DOCUMENT ▸
# question regarding your lfs



## west (Feb 26, 2011)

Okay question for you guys. When you buy corals that are attached to a piece of live rock, do you guys inspect the rock for nuisance algae such as hair, bubble or anything you don't want in your tank? 

The reason why I ask is because the lfs that I frequent has a terrible bubble algae problem. I mean literally you can find hundreds and thousands of bubble algae in their tanks. I bought a piece of coral and I end up just cutting it out of the live rock cause the rock had a lot of bubble algae and hair algae. Am I being too anal about this? I just don't want it spread all over my tank. Is it normal for your lfs to have massive nuisance algae problems?


----------



## J_T (Mar 25, 2011)

Well, its a tough call.

IMO, bubble algae is pretty easy to deal with. So, I would look at that live rock, and keep it! 

That is 100% live rock (providing it was really live rock, and not man made and the coral was farmed....) You just don't get rock like that anymore! There is so much good on the rock that I would be keeping it as alive as I could!

GOALS ▸
**a.** Sum up the reef forum thread about store-bought live rock in two sentences.
**b.** In the reef forum thread about store-bought live rock, what kinds of algae did the original poster find on the rock holding the coral they bought?
**c.** Pick up the reef forum thread about store-bought live rock right after its last sentence and keep it going.

GIVEN DATA ▸
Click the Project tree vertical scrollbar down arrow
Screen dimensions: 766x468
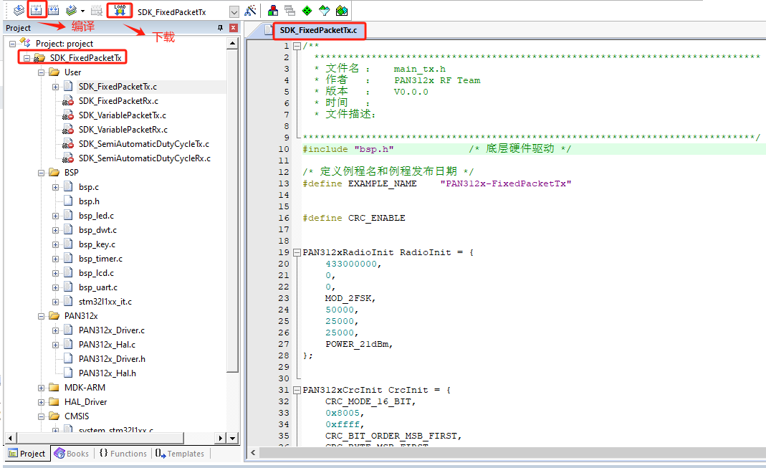pyautogui.click(x=232, y=438)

ANSWERS BELOW ▸
**a.** The original poster asks whether others inspect the live rock attached to corals they buy for nuisance algae, saying their local fish store has a terrible bubble algae problem and that they cut a coral off rock covered in bubble and hair algae. J_T replies that bubble algae is pretty easy to deal with and recommends keeping such rock, since real live rock like that is hard to get anymore.

**b.** Bubble algae and hair algae.

**c.**
Some of the best rock I have seen lately is at Reef Boutique. Colin brings it in fresh, air shipment. While yes, its dry rock dumped into the ocean, then harvested at a later time, it is still some of the nicest rock I have seen in a long time.


----------



## altcharacter (Jan 10, 2011)

I don't know about your regime with new additions to the tank but myself, I dip it in ReVive for 15 minutes then take a toothbrush and clean off the live rock that the piece sits on. I've heard way to many nightmare stories of people dealing with nudi's and other nasties to even take a chance.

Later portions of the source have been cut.